=== EXTRAIT CHOISI ===
.....

M. Ling sait de quoi le régime est capable. La naissance de sa troisième fille en 1990 lui a valu la destruction de sa maison par les autorités locales. « Le chef du village est venu et il a tout pris, y compris le lit et les meubles avant de détruire la maison » raconte-t-il sans émotion. Il a alors construit une tente pour loger sa famille, et comme il n’avait plus rien, il a encore fait trois autres tentatives d’avoir un garçon, sans succès. Il a aujourd’hui six filles et s’est acheté un tracteur pour faire du transport et regagner lentement l’argent confisqué.

Aujourd’hui, la situation s’est apaisée, au moins à Huazhang. « On ne peut plus démolir une maison, ni te mettre en prison parce que tu n’as pas respecté la politique de contrôle des naissances » explique son voisin, un homme de 36 ans. Les sanctions financières n’ont en revanche pas disparu, plaçant les couples devant un choix cornélien : payer une amende de 8.000 yuans ou renoncer à avoir un héritier mâle, au risque de se retrouver un jour seuls et sans soutien, puisque dans la tradition chinoise, le fils est tenu de s’occuper de ses parents âgés. Le problème est d’autant plus délicat que les chances de mettre en place un système de retraite dans les campagnes s’éloignent  chaque jour un peu plus avec le développement tous azimuts de l’économie de marché, sans contrepoids sociaux.

Malgré les progrès des dernières années, la vie reste dure dans les campagnes de l’Anhui qui ne survivent souvent que grâce à l’argent envoyé par les migrants. Malgré des salaires de misère, 600 à 700 yuans pour un travail de forçat – 10h par jour, 7 jours sur 7 – ces derniers se considèrent mieux lotis que s’ils travaillaient dans les champs. « La terre, ça ne rapporte rien, les récoltes sont souvent mauvaises et on doit tout de même payer des impôts »  lance le frère de Ling qui a sauté le pas et travaille depuis une demi-douzaine d’années sur les chantiers de la capitale. Sa femme est restée au pays avec leurs deux enfants.

Les contreparties ne sont pas anodines. « La vie est meilleure à Pékin, mais on préférerait ne pas être aussi loin du pays natal » relève-t-il. Les migrants ne retournent chez eux qu’une fois l’an, au moment du Nouvel an chinois (janvier ou février), profitant de la période creuse sur les chantiers. Ils reviennent alors chargés de cadeaux et de biens de consommation, introduisant progressivement des notions de confort, encore inimaginables il y a quelques années.

Mais les progrès sont fragiles. Malgré toutes les réformes tentées depuis 20 ans, le revenu des paysans augmente nettement moins vite que celui des citadins. Au moins autant qu’une succession de mauvaises récoltes, la fin du boom immobilier dans les villes pourrait provoquer une véritable catastrophe, en renvoyant brutalement dans leurs foyers 100 à 150 millions de migrants intoxiqués par le monde moderne. Des projets pilotes sont en cours pour créer de petites industries rurales afin d’occuper les excédents de main d’œuvre, mais les résultats restent encore décevants.

.....

=== DONNÉES FOURNIES ===
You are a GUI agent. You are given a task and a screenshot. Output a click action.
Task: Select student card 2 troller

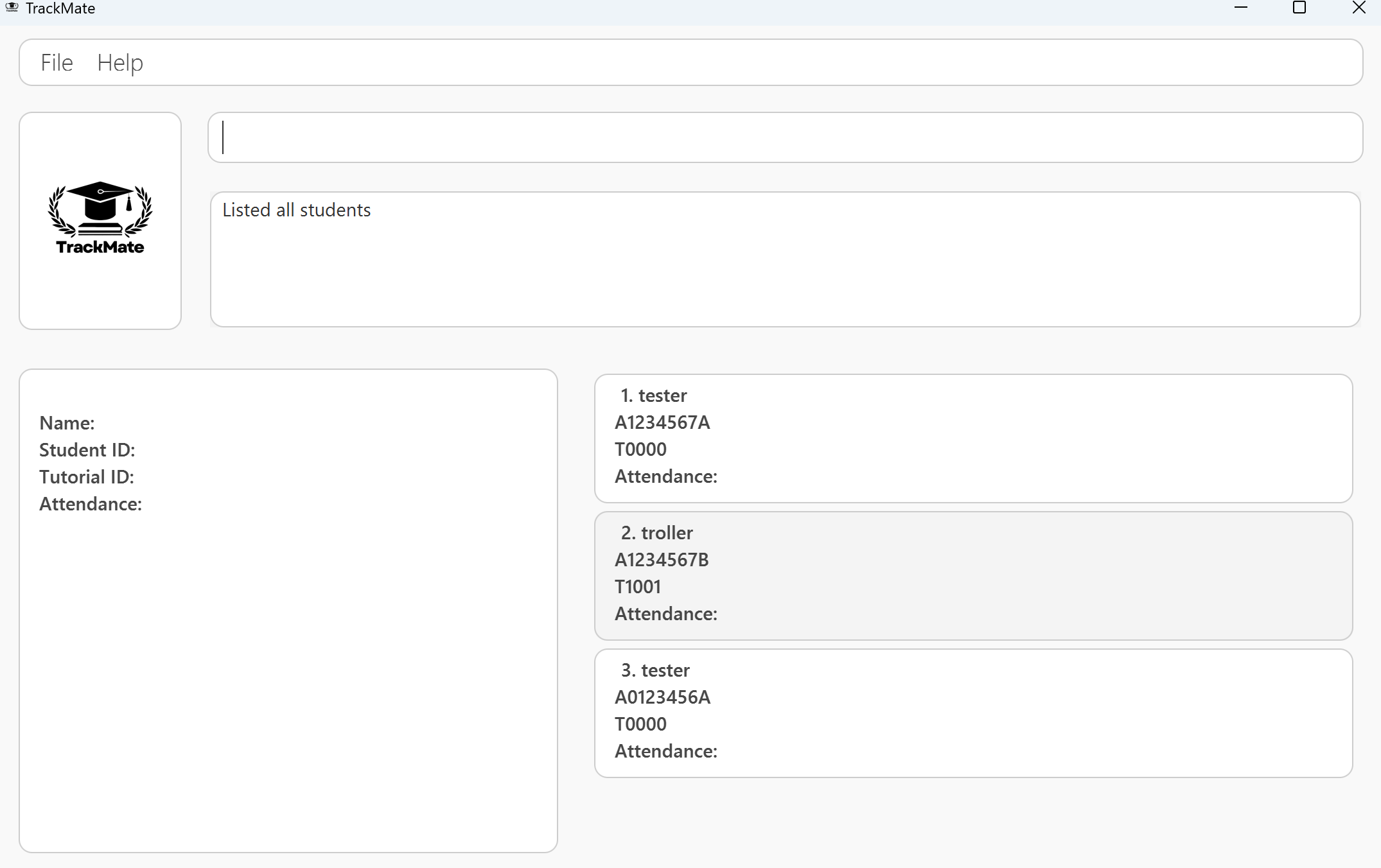(x=973, y=576)
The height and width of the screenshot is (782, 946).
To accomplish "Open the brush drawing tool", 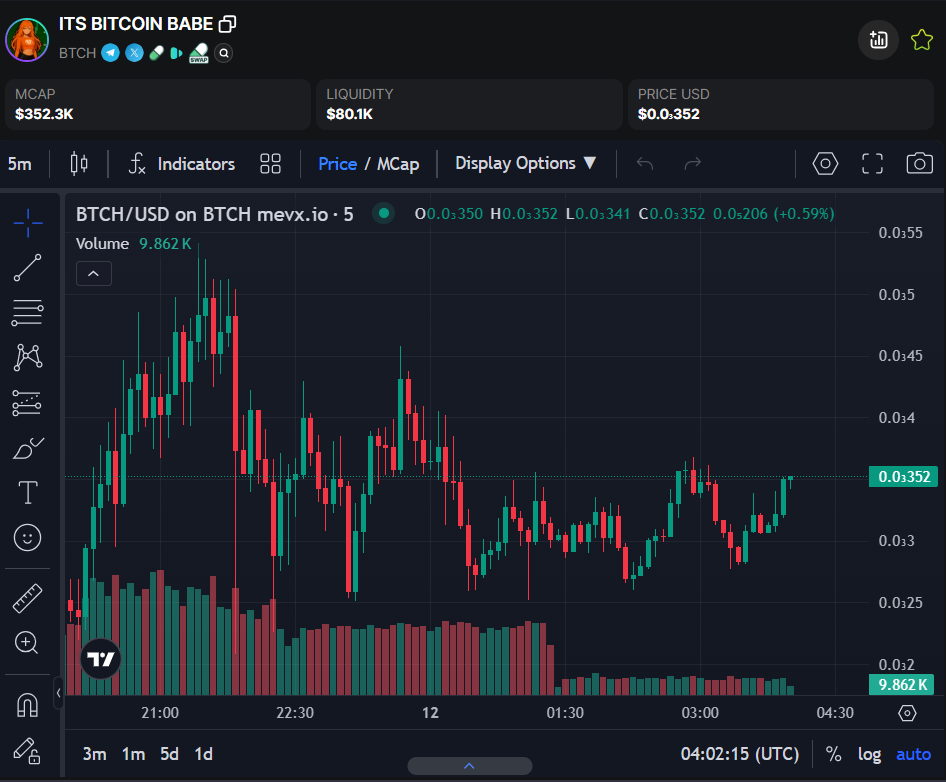I will click(28, 449).
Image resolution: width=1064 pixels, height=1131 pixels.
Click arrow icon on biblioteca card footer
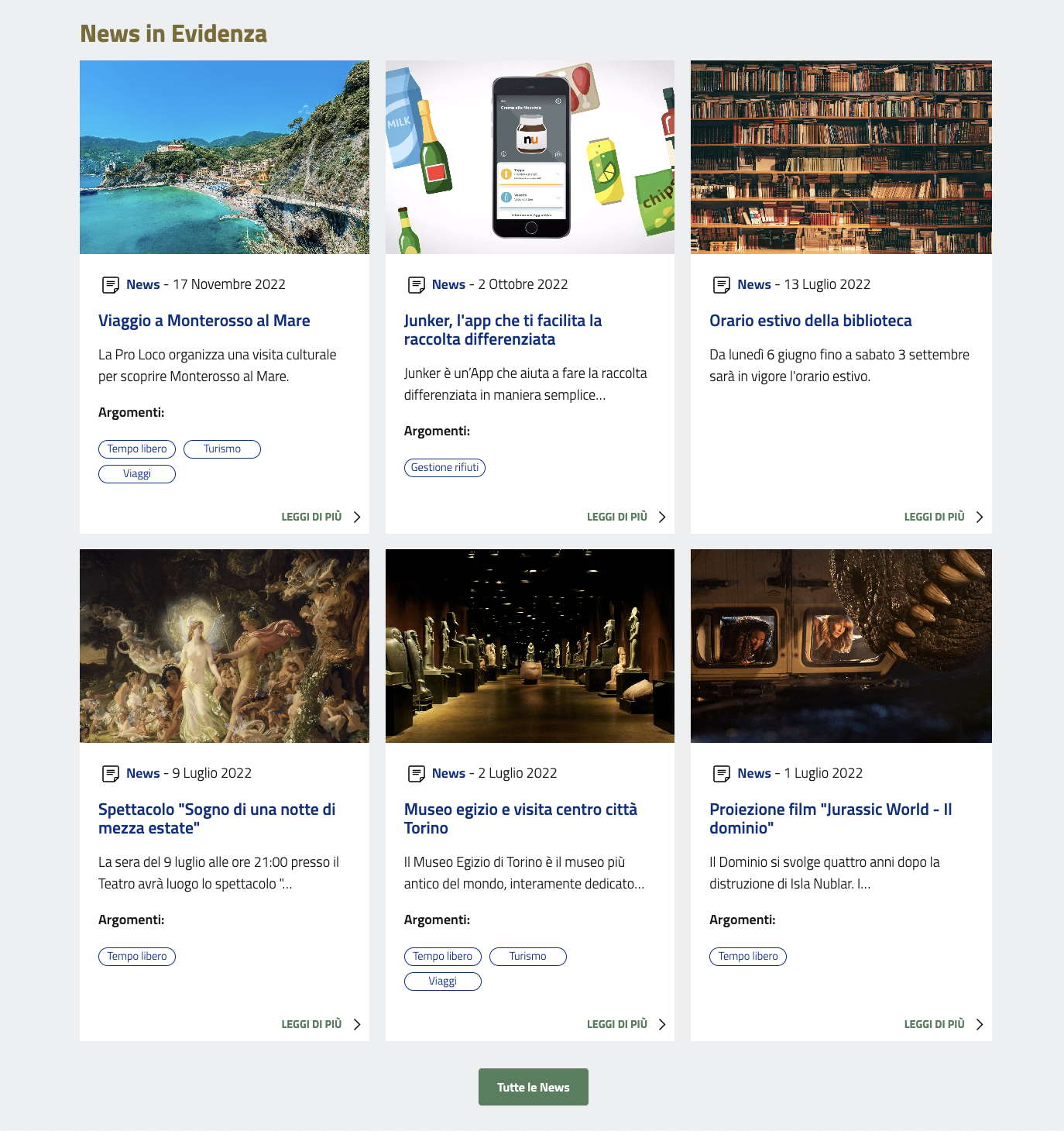980,517
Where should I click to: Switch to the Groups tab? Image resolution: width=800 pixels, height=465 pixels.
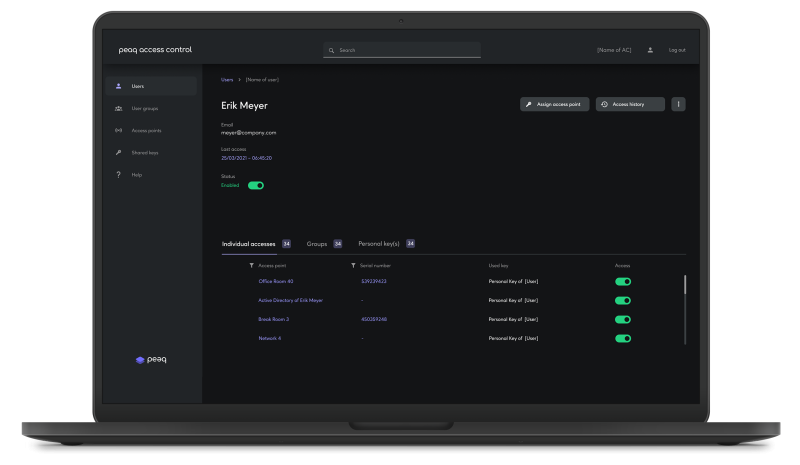pyautogui.click(x=317, y=243)
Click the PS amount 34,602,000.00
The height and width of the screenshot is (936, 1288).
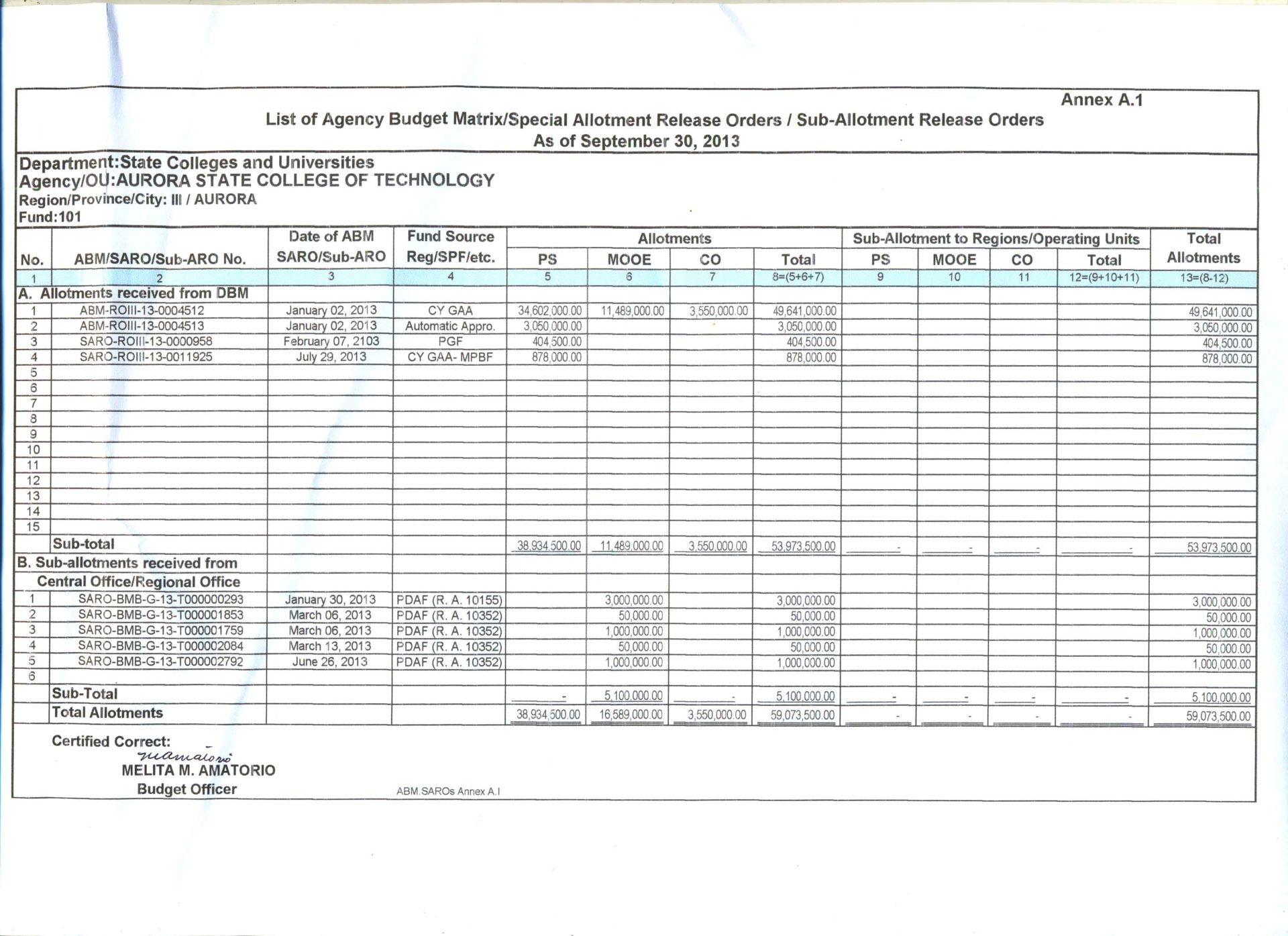tap(549, 311)
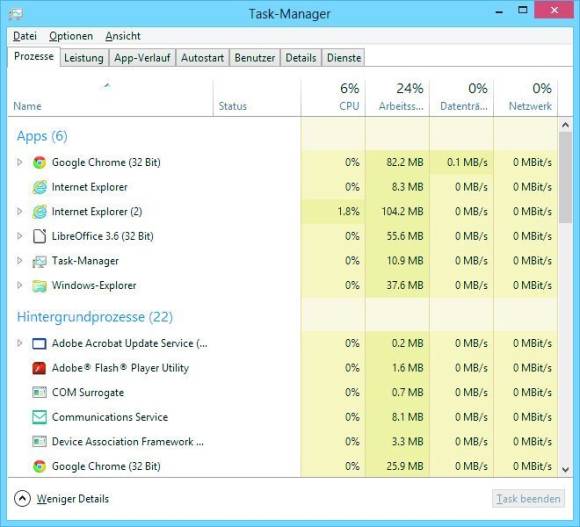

.....

=== CONSIGNE ===
Reproduisez fidèlement le passage de l'extrait sur les campagnes chinoises, depuis « M. Ling sait » jusqu'à « lentement l’argent confisqué. » inclus. Pour répondre, appuyez-vous uniquement sur l'extrait.

=== RÉPONSE ATTENDUE ===
M. Ling sait de quoi le régime est capable. La naissance de sa troisième fille en 1990 lui a valu la destruction de sa maison par les autorités locales. « Le chef du village est venu et il a tout pris, y compris le lit et les meubles avant de détruire la maison » raconte-t-il sans émotion. Il a alors construit une tente pour loger sa famille, et comme il n’avait plus rien, il a encore fait trois autres tentatives d’avoir un garçon, sans succès. Il a aujourd’hui six filles et s’est acheté un tracteur pour faire du transport et regagner lentement l’argent confisqué.